== 取り組む課題 ==
(a) モデルベース開発の文章によると、プラレールの加減速度コントロールは何段階で行われているか。
(b) モデルベース開発の文章を、「甥のプラレールを奪って魔改造」を含む語句から書き始め、「いというのは地味にメンドい。」の後で止めて、一字一句そのまま書き写してください。
(c) モデルベース開発の文章を、最後の文の後から書き継げ。

++++ 原文の抜粋

はじめに
モデルベース開発(Model Based Developmentの頭文字をとって以下、MBDと略)は、航空宇宙分野や自動車業界で近年、急速に普及している製品開発手法です。
その名前の響きと適用産業分野(製品)から、なんだかとっても崇高でムズカシイものだと思ってしまうかも知れませんが、今回はプラレールの魔改造(速度コントロール)にMBDを取り入れてみて、電子工作を通してMBDのうま味について解説していきたいと思います。
実際の成果物
こんなものを作ってみました。
甥のプラレールを奪って魔改造を施す計画。まだまだ詰めの部分はあるけど、なんとかクリスマスに間に合いそう!
— わたなべ (@mana_544) December 15, 2019
いやしかし、ムダにホンモノの電車っぽいコントローラ挙動にしてしまったから、小学生にはちと操作ムズいか・・・? pic.twitter.com/yN2zZaEtXH
5段階(力行2、力行1、惰行、ブレーキ1、ブレーキ2)の加減速度コントロールにより、速度(モータ印加電圧)を調整しています。
今回は、この速度コントロールプログラムをMBD(コントローラモデル)で作りました。
MBDとは?
MBDとは、マイコンを搭載した製品開発において、 実機で評価をする前に「モデル」を作ってシミュレーションで事前検討をする という、開発手法のことを言います。1
これだけだとなんのこっちゃ?だと思いますので、もう少し詳しく説明します。
まず、マイコンを搭載した製品を構成する“要素”をブロックで表すと、ふつうはこんな感じになります。
そして、この構成で「モノを作ろう!」となったときに、作り方(開発方法)としては「実機(試作機)にマイコンを載せ、ソフトを書き込んで実際に動かして実験・評価する」というのが一般的ですが、このやり方にはいくつかの問題(宿命)があります。
【問題1】プログラムの動作確認をしたいだけなのに、回路(ハード)を用意しないといけない
これは当然といえば当然なのですが、プログラムのロジックがちゃんと意図した仕様通りになるかどうかを見たいときだけでも、わざわざブレッドボードにマイコンその他の周辺回路をぷすぷす挿さなければなりません(ソフトだけで動かせない)。実機を使ってのフィードバックコントロールだったらなおのことだけれど、そうではないシーケンス的な(オープンループ)プログラムであったとしても、実物にいちいち書き込まないとプログラム検証すらできないというのは地味にメンドい。

++++++++
++++ 提供された資料

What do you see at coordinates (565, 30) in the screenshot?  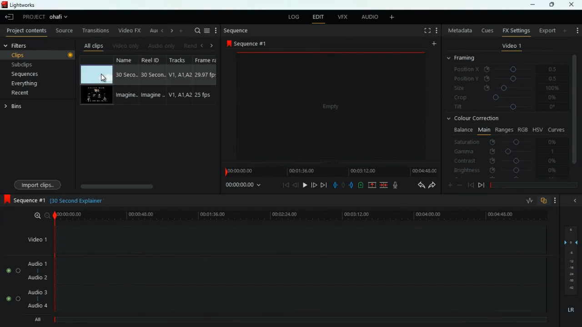 I see `more` at bounding box center [565, 30].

++++++++

== 想定される回答 ==
(a) 5段階(力行2、力行1、惰行、ブレーキ1、ブレーキ2)である。

(b)
甥のプラレールを奪って魔改造を施す計画。まだまだ詰めの部分はあるけど、なんとかクリスマスに間に合いそう!
— わたなべ (@mana_544) December 15, 2019
いやしかし、ムダにホンモノの電車っぽいコントローラ挙動にしてしまったから、小学生にはちと操作ムズいか・・・? pic.twitter.com/yN2zZaEtXH
5段階(力行2、力行1、惰行、ブレーキ1、ブレーキ2)の加減速度コントロールにより、速度(モータ印加電圧)を調整しています。
今回は、この速度コントロールプログラムをMBD(コントローラモデル)で作りました。
MBDとは?
MBDとは、マイコンを搭載した製品開発において、 実機で評価をする前に「モデル」を作ってシミュレーションで事前検討をする という、開発手法のことを言います。1
これだけだとなんのこっちゃ?だと思いますので、もう少し詳しく説明します。
まず、マイコンを搭載した製品を構成する“要素”をブロックで表すと、ふつうはこんな感じになります。
そして、この構成で「モノを作ろう!」となったときに、作り方(開発方法)としては「実機(試作機)にマイコンを載せ、ソフトを書き込んで実際に動かして実験・評価する」というのが一般的ですが、このやり方にはいくつかの問題(宿命)があります。
【問題1】プログラムの動作確認をしたいだけなのに、回路(ハード)を用意しないといけない
これは当然といえば当然なのですが、プログラムのロジックがちゃんと意図した仕様通りになるかどうかを見たいときだけでも、わざわざブレッドボードにマイコンその他の周辺回路をぷすぷす挿さなければなりません(ソフトだけで動かせない)。実機を使ってのフィードバックコントロールだったらなおのことだけれど、そうではないシーケンス的な(オープンループ)プログラムであったとしても、実物にいちいち書き込まないとプログラム検証すらできないというのは地味にメンドい。

(c)
【問題2】何かエラーが起きた時の原因特定(デバッグ)がツラい
これはマイコンを使った電子工作をやられた方ならば誰しも経験があるかと思いますが、何かエラーが起きた時にマイコンプログラム(ソフトウェア)が悪いのか、あるは回路や部品(ハードウェア)が悪いのかを切り分けるのだけでも一苦労です。
【問題3】実機の試験はお金と危険が伴う
趣味の電子工作レベルだとあまりピンとこないかもしれませんが、パワーエレクトロニクス(重電)、自動車、飛行機、ロケットなど、ものすごく巨大なエネルギーを扱う製品の開発には、とても危険が伴います。また、試験機自体も大型になったり、使う燃料代もバカにはできなかったり、試験中いつ起こるかわからない危険な状態を回避するための施設(設備)を作ったりで、とにかく実機の試験はお金がめちゃくちゃかかるのです。
こんなかんじでつらつらと問題をあげてみましたが、これらの問題について 実機を動かす(作る)前に、“モデル”でシミュレーションして評価しようぜ! というのが、基本的なMBDの発想になります。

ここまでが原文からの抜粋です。